Santorum warns of higher ed ‘indoctrination’

Updated
 
Santorum's recent speech at an "indoctrination mill."
Santorum's recent speech at an "indoctrination mill."
Associated Press

When Rick Santorum argued recently against public education, he was largely referring to K-through-12 public schools. As it turns out, though, the Republican presidential hopeful doesn’t like higher ed, either, insisting the other day that President Obama only wants to help young people go to college so they can undergo “indoctrination.”

On the president’s efforts to boost college attendance, Santorum said, “I understand why Barack Obama wants to send every kid to college, because of their indoctrination mills, absolutely … The indoctrination that is going on at the university level is a harm to our country.”

He claimed that “62 percent of kids who go into college with a faith commitment leave without it,” but declined to cite a source for the figure. And he floated the idea of requiring that universities that receive public funds have “intellectual diversity” on campus.

Santorum added that Obama’s efforts to help young people afford college tuition makes the president a “snob.”

This doesn’t exactly come as a surprise, and not only because Santorum revels in anti-intellectualism as a matter of course.
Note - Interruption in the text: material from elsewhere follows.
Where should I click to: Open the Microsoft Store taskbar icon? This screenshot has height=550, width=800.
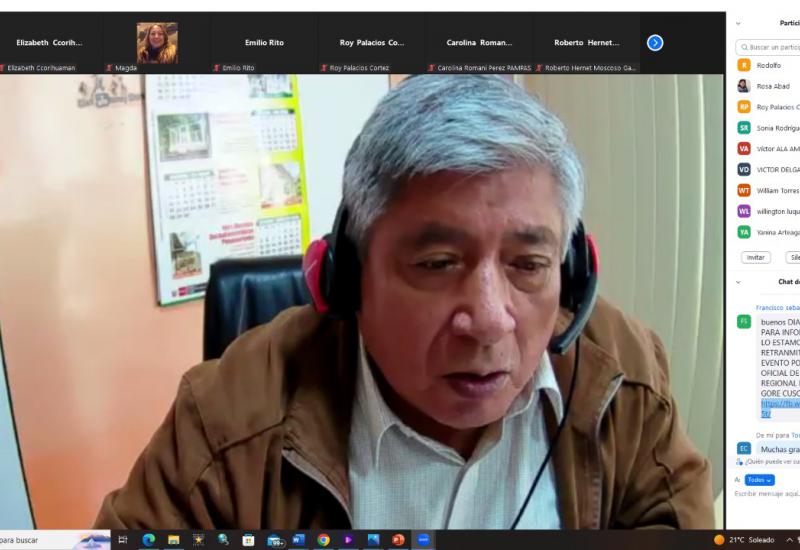pos(248,540)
In 2008, the former senator argued that Satan had succeeded in his attacks on academia, so it stands to reason the conservative politician would have some concerns about higher ed in the United States.

That said, even by Santorum standards, this is pretty nutty. As Kevin Drum put it, “It’s commonplace for movement conservatives to believe that universities are dens of depravity and radical left indoctrination. So far, so normal. But as far as I know, most of them don’t believe that efforts to get more kids into college are motivated by a desire to destroy their faith. That’s a step beyond even normal wingnut land.”

Quite right. My larger concern is the trajectory of Santorum’s rhetoric: if access to college degrees is itself a culture-war issue, and Republicans start arguing en masse that policymakers need not prioritize higher ed as a national value, the consequences for the country and the economy could prove to be significant.

Matt Yglesias explained this morning, “[T]he fact is that America has historically been the richest country on the planet because we’ve invested in being the best-educated country on the planet. In recent decades, we’ve seen the pace of educational progress slow down markedly. The high school dropout rate is too high. Far too many students who enter college don’t complete it. People disagree quite vigorously about what it is we can do to decrease the high school dropout rate and increase the share of high school graduates who are well-prepared to obtain additional schooling. That’s a good thing. A little disagreement is healthy. But the emergence of a block of people so driven by resentment of college professors that they want to abandon the goal of improving American education is a disturbing trend.”

Incidentally, if Santorum believes publicly-funded universities may need to start requiring “intellectual diversity” on campus, how in the world would that work? And what about students whose ideologies change during their academic careers?